- Task goal -
Needed from the data below: all lines that contain the word "mention".

- Material provided -

┄┄┄┄┄┄┄┄┄┄

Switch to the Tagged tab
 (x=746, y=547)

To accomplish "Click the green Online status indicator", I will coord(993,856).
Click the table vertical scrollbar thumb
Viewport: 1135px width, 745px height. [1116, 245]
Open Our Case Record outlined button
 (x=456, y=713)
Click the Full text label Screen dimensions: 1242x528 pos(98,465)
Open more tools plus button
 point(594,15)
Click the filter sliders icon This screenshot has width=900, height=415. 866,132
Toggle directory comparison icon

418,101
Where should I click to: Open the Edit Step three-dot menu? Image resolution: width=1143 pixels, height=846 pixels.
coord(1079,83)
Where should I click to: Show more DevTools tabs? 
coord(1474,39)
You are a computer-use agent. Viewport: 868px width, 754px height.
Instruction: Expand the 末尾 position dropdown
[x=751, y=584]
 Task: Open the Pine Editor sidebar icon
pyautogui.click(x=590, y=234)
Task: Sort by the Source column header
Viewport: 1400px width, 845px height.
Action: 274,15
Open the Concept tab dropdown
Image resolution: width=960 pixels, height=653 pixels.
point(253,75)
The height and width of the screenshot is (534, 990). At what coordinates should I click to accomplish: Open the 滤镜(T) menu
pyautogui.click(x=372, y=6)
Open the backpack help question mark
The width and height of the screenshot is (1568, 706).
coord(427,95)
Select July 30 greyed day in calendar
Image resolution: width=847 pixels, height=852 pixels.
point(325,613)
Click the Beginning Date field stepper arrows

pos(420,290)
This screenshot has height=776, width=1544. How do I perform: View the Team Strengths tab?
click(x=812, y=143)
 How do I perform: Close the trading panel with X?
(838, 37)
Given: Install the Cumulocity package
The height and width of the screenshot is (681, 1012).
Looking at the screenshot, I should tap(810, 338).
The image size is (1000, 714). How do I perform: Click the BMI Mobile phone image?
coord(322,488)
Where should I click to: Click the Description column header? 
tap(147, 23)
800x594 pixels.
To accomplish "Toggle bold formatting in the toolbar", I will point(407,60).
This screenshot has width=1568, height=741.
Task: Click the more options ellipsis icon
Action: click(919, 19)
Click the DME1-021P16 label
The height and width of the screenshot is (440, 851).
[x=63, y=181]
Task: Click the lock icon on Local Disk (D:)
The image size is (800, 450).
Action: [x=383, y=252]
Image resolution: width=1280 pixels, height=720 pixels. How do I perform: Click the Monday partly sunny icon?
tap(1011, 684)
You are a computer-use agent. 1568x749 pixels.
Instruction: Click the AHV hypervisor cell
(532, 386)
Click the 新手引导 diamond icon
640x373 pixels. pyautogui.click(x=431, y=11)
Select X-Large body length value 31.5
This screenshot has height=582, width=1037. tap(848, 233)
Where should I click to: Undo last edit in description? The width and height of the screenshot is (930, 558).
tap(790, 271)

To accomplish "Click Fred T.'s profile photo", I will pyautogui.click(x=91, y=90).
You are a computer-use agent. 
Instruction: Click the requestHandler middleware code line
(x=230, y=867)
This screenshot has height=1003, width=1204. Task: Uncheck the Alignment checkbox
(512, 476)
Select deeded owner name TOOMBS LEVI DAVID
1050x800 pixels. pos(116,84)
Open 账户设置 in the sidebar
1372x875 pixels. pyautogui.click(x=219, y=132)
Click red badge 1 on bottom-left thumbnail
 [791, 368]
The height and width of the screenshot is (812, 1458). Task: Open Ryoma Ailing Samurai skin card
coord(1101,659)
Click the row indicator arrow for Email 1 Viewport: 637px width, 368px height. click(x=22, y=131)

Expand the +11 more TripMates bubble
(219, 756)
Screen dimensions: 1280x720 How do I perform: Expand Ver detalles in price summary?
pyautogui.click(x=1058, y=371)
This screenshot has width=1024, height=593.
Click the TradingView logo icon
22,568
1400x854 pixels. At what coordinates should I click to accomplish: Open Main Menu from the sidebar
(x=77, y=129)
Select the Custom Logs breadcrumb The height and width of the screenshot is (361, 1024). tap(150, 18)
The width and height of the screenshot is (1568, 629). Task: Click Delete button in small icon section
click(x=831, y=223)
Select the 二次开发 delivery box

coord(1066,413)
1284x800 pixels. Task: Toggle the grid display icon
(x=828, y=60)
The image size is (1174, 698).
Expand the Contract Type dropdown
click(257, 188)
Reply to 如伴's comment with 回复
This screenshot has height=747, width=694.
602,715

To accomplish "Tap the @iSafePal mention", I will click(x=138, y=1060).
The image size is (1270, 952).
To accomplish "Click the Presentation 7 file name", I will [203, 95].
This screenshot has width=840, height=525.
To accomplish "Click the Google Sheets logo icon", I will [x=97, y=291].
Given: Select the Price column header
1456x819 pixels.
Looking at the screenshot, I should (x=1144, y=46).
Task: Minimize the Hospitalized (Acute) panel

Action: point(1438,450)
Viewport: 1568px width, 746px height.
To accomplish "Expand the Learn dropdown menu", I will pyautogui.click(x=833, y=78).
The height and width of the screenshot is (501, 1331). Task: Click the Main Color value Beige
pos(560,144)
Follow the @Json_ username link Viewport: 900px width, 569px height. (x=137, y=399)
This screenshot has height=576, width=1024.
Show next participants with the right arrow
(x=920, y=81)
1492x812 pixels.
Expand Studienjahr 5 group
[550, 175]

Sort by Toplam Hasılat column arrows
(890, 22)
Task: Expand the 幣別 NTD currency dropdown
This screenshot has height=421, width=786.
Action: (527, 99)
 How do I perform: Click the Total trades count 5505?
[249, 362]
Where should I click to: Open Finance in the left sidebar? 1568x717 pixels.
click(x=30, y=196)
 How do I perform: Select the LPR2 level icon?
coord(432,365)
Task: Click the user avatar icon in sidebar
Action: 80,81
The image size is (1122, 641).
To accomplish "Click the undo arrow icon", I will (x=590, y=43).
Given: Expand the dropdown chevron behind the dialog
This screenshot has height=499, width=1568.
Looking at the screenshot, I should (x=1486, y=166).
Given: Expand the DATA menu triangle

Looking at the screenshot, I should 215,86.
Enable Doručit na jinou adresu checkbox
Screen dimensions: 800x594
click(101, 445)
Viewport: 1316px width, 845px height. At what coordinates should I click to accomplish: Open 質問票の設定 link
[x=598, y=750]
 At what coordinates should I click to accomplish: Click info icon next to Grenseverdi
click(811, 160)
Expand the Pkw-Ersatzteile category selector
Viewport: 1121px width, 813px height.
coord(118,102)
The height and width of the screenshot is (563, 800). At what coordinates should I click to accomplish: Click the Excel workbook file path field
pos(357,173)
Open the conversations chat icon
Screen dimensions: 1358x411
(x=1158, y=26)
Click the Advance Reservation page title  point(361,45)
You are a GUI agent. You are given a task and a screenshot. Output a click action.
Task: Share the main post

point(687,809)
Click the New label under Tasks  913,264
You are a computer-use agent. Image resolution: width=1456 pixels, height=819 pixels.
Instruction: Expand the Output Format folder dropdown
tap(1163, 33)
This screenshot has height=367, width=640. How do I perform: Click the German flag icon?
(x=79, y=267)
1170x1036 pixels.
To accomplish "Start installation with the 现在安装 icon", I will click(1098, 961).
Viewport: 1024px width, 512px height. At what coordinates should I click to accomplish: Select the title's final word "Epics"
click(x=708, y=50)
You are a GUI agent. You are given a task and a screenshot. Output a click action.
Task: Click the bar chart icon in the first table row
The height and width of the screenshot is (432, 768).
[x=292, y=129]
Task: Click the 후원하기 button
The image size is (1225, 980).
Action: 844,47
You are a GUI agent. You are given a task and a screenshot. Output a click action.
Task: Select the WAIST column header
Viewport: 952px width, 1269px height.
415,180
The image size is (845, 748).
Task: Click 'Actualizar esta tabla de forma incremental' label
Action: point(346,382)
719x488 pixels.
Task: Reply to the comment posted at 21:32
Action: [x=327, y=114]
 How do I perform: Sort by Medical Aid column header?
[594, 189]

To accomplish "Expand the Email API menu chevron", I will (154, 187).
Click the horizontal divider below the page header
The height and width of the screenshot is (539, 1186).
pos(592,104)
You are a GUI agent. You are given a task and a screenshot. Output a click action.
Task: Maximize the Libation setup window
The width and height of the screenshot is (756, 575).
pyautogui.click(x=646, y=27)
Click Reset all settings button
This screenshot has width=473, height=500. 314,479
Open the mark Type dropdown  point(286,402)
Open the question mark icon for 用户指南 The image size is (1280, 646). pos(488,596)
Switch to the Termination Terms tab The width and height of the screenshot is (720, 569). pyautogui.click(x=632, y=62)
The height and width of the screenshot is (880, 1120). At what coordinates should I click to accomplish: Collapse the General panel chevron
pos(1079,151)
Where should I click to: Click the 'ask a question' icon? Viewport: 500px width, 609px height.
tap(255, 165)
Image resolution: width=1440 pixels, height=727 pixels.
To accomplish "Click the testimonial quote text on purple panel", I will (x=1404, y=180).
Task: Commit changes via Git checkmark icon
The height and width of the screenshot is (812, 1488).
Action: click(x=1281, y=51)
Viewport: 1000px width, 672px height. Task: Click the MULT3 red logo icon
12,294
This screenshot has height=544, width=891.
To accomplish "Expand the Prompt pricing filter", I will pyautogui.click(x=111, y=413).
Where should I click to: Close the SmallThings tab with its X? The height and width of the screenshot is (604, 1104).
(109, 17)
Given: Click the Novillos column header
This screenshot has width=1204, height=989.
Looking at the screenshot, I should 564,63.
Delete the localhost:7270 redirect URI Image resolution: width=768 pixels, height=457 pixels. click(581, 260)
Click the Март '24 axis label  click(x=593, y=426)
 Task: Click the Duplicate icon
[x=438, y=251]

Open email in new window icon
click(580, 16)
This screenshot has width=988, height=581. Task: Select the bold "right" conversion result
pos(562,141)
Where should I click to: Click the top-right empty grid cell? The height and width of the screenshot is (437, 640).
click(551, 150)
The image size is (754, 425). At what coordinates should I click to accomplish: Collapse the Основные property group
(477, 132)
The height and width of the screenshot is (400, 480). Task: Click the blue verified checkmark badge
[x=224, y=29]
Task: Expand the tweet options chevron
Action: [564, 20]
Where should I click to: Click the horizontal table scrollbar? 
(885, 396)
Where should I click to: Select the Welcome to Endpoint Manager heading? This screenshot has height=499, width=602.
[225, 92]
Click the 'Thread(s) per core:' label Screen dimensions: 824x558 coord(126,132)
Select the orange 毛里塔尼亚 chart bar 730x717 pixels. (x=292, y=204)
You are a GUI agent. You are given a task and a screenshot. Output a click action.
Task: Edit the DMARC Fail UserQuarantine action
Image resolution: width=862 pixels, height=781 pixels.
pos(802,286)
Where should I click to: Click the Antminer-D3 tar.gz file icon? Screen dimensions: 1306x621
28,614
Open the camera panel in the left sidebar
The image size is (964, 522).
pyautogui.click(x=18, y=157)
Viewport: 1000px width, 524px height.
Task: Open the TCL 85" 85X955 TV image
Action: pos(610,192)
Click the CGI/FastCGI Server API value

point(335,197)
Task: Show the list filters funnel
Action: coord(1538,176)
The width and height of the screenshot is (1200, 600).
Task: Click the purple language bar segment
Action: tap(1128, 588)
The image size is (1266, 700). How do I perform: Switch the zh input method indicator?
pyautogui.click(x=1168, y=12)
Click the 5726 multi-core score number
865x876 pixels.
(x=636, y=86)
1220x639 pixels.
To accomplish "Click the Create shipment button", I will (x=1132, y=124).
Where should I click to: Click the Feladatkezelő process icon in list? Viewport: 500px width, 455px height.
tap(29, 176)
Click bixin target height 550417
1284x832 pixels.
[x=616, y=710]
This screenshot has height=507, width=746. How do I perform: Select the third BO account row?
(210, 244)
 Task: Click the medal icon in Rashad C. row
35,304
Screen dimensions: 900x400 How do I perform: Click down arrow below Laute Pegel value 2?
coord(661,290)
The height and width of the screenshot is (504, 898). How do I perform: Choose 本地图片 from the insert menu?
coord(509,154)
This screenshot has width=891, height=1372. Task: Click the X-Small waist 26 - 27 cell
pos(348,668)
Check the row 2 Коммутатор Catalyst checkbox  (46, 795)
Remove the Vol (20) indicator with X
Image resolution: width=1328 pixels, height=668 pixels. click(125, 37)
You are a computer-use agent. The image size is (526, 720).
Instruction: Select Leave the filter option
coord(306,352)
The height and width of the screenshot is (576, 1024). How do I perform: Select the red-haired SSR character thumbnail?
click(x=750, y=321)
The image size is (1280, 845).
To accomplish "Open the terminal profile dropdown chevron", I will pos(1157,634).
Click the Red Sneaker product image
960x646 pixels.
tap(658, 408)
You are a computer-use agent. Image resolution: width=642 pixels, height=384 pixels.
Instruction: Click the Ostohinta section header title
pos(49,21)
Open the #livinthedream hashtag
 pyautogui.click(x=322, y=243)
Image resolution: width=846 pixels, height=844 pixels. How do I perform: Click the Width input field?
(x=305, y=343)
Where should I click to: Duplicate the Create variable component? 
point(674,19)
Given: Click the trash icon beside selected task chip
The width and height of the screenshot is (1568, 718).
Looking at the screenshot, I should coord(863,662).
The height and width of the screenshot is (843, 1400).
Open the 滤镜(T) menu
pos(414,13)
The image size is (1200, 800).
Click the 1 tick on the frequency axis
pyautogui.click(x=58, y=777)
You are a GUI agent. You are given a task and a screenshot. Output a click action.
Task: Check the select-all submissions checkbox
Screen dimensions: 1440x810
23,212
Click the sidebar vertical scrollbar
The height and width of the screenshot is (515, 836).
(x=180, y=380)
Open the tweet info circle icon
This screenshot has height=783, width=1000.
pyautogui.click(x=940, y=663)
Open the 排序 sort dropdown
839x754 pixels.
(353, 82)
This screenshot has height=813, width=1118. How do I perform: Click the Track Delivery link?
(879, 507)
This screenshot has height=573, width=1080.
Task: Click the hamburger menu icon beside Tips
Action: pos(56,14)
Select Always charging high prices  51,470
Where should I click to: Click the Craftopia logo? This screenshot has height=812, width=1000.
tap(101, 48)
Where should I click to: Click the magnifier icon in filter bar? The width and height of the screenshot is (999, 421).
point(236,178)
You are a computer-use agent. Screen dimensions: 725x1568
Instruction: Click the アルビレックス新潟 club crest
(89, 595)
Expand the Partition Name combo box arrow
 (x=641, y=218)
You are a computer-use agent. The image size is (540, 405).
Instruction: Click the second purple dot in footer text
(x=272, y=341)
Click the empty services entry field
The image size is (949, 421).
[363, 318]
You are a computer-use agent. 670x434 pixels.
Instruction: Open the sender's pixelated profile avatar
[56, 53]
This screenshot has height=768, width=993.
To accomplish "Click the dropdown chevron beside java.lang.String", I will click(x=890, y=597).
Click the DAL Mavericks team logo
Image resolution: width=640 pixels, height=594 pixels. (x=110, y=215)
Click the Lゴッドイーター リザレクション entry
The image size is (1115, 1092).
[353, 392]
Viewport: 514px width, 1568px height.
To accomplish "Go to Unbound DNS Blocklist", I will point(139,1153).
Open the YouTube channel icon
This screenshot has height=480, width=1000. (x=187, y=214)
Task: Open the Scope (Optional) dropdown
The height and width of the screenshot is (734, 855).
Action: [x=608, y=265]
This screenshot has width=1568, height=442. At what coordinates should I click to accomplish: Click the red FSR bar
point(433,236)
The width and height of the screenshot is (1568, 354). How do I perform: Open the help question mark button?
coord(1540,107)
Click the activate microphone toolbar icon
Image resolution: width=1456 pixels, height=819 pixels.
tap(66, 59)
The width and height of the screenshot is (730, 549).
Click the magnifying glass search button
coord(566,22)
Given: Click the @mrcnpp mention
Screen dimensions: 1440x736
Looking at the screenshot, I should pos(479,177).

┄┄┄┄┄┄┄┄┄┄

- Final answer -
To accomplish "Tap the @iSafePal mention", I will click(x=138, y=1060).
Given: Click the @mrcnpp mention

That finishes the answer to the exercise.